● REQUIREMENTS:
Output the lines below without any changes, starting with the line that contains "Task: Show the calendar from the panel clock" and going on through the line that contains "Action: click(37, 128)", and output nothing else.

== RECORD EXTRACTS

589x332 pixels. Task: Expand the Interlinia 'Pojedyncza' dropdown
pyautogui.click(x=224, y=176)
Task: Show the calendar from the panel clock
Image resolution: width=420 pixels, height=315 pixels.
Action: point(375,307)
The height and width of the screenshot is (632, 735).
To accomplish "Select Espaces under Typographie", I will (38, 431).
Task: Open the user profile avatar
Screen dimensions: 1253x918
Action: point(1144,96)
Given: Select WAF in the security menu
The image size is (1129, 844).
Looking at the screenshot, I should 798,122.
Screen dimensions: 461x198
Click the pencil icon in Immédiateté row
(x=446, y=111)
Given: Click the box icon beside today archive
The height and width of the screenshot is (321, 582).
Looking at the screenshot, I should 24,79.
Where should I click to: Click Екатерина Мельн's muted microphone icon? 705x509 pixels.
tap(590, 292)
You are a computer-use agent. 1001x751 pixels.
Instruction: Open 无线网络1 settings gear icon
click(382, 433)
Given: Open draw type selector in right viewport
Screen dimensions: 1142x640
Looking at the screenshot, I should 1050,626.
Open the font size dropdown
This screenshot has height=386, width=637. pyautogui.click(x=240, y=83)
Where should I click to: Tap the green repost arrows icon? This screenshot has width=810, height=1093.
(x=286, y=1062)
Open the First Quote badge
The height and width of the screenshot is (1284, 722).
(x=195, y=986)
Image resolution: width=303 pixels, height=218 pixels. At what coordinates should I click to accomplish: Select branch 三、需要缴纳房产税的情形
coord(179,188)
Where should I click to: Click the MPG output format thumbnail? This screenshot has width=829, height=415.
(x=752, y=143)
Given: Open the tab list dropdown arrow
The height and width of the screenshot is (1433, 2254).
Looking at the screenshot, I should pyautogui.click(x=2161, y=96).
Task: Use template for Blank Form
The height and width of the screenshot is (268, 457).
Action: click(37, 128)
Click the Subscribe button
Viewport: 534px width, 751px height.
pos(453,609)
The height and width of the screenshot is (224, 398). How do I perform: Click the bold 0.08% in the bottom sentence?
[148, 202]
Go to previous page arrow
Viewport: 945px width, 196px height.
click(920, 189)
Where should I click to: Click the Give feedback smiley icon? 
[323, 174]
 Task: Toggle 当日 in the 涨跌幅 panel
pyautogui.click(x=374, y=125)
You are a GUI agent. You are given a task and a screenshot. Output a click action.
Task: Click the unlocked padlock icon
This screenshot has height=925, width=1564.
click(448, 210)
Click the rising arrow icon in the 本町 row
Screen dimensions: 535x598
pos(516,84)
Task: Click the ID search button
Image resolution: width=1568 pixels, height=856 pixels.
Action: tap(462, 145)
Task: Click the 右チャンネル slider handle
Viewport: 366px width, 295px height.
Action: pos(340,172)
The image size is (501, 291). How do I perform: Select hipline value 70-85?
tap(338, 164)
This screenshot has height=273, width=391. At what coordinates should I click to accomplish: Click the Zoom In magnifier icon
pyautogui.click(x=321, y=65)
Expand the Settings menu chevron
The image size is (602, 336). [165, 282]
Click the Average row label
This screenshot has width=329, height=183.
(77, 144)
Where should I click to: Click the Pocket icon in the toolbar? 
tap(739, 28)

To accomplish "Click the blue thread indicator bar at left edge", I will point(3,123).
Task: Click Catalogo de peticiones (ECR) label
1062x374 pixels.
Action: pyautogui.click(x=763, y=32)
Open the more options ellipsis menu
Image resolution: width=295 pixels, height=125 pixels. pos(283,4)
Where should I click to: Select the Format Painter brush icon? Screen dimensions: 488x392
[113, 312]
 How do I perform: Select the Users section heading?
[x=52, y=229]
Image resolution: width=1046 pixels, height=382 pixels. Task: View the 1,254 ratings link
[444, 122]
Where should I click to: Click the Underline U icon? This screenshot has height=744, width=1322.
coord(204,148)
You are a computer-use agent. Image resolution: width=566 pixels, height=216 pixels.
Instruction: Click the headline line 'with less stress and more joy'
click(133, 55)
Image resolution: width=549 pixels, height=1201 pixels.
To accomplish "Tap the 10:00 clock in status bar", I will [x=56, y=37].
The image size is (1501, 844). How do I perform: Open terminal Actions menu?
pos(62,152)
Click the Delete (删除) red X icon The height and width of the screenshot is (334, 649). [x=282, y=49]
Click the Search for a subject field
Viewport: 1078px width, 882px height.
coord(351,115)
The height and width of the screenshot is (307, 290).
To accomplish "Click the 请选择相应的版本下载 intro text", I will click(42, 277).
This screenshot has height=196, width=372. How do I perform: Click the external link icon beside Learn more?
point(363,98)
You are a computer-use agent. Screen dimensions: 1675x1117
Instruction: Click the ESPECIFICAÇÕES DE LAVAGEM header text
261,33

====

● FINAL RESULT:
Task: Show the calendar from the panel clock
Image resolution: width=420 pixels, height=315 pixels.
Action: point(375,307)
The height and width of the screenshot is (632, 735).
To accomplish "Select Espaces under Typographie", I will (38, 431).
Task: Open the user profile avatar
Screen dimensions: 1253x918
Action: point(1144,96)
Given: Select WAF in the security menu
The image size is (1129, 844).
Looking at the screenshot, I should 798,122.
Screen dimensions: 461x198
Click the pencil icon in Immédiateté row
(x=446, y=111)
Given: Click the box icon beside today archive
The height and width of the screenshot is (321, 582).
Looking at the screenshot, I should 24,79.
Where should I click to: Click Екатерина Мельн's muted microphone icon? 705x509 pixels.
tap(590, 292)
You are a computer-use agent. 1001x751 pixels.
Instruction: Open 无线网络1 settings gear icon
click(382, 433)
Given: Open draw type selector in right viewport
Screen dimensions: 1142x640
Looking at the screenshot, I should 1050,626.
Open the font size dropdown
This screenshot has height=386, width=637. pyautogui.click(x=240, y=83)
Where should I click to: Tap the green repost arrows icon? This screenshot has width=810, height=1093.
(x=286, y=1062)
Open the First Quote badge
The height and width of the screenshot is (1284, 722).
(x=195, y=986)
Image resolution: width=303 pixels, height=218 pixels. At what coordinates should I click to accomplish: Select branch 三、需要缴纳房产税的情形
coord(179,188)
Where should I click to: Click the MPG output format thumbnail? This screenshot has width=829, height=415.
(x=752, y=143)
Given: Open the tab list dropdown arrow
The height and width of the screenshot is (1433, 2254).
Looking at the screenshot, I should pyautogui.click(x=2161, y=96).
Task: Use template for Blank Form
The height and width of the screenshot is (268, 457).
Action: click(37, 128)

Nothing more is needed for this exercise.